どこからどうみても夕張市をモデルにしたかのような小説です。
サスペンスフルではありますが、ミステリーではないですね。
地域医療の問題とか医療過誤の問題とか、いろいろな問題が、海堂尊らしい登場人物たちによって、勢いよく繰り広げられます。
よく知らない世界のことが描かれるので、たいへん興味深く読め、とても楽しみました。
でも、なんとなく、それぞれの項目が並べられているだけで、小説としての仕掛けが物足りないように思いました。

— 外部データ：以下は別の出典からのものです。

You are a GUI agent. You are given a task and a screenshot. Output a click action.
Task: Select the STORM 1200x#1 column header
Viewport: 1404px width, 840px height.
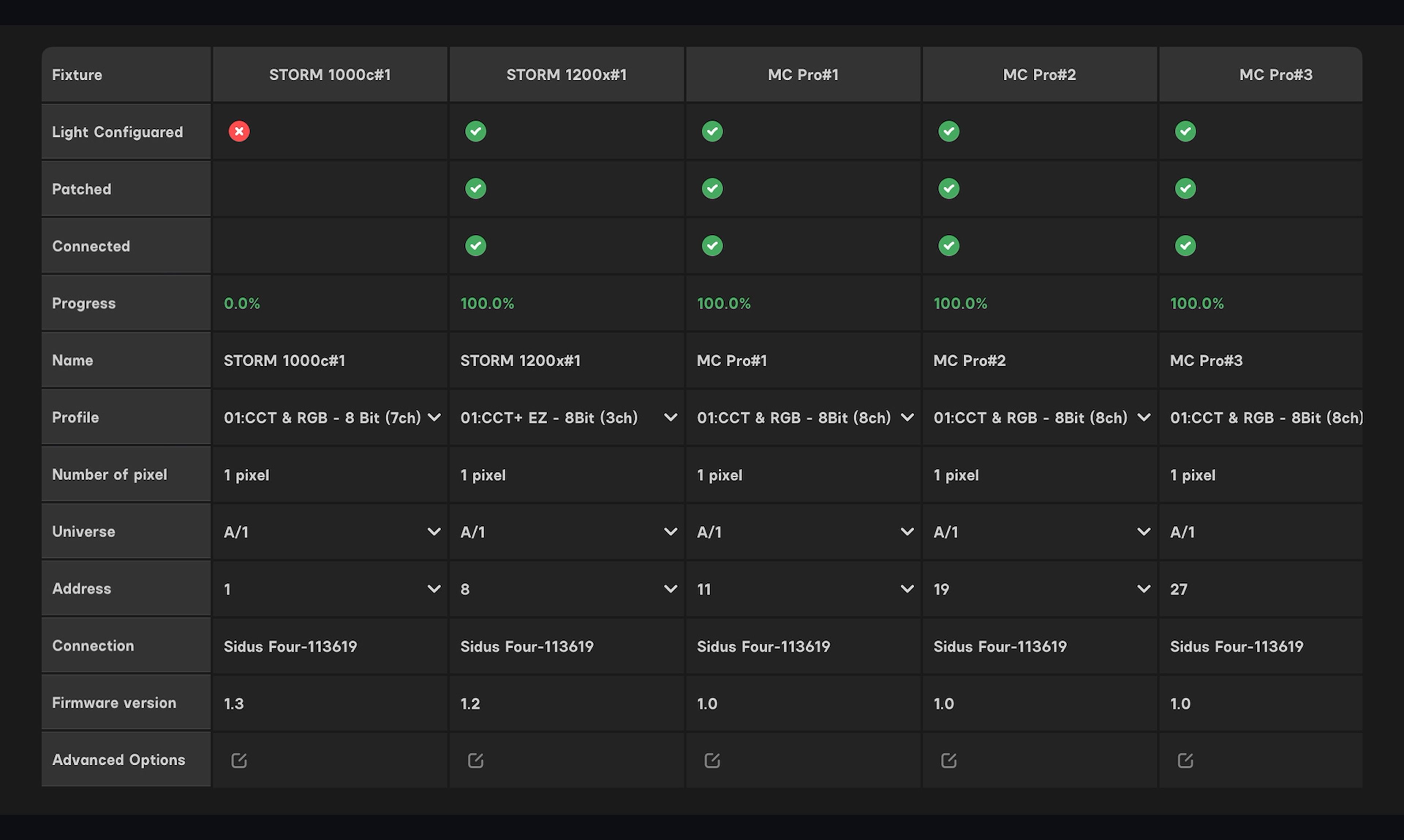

これだけスイスイ読めて面白かったのにこんなことを言うのは、ないものねだり、贅沢というものでしょうか。でも、「チーム・バチスタの栄光(上) (下) (宝島社文庫) など、もっともっと仕掛けに満ちていたと思います。
海堂尊には期待値が高いので、読者の期待に応えるのはたいへんだでしょうが、高いハードルも越えてもらいたいと思います。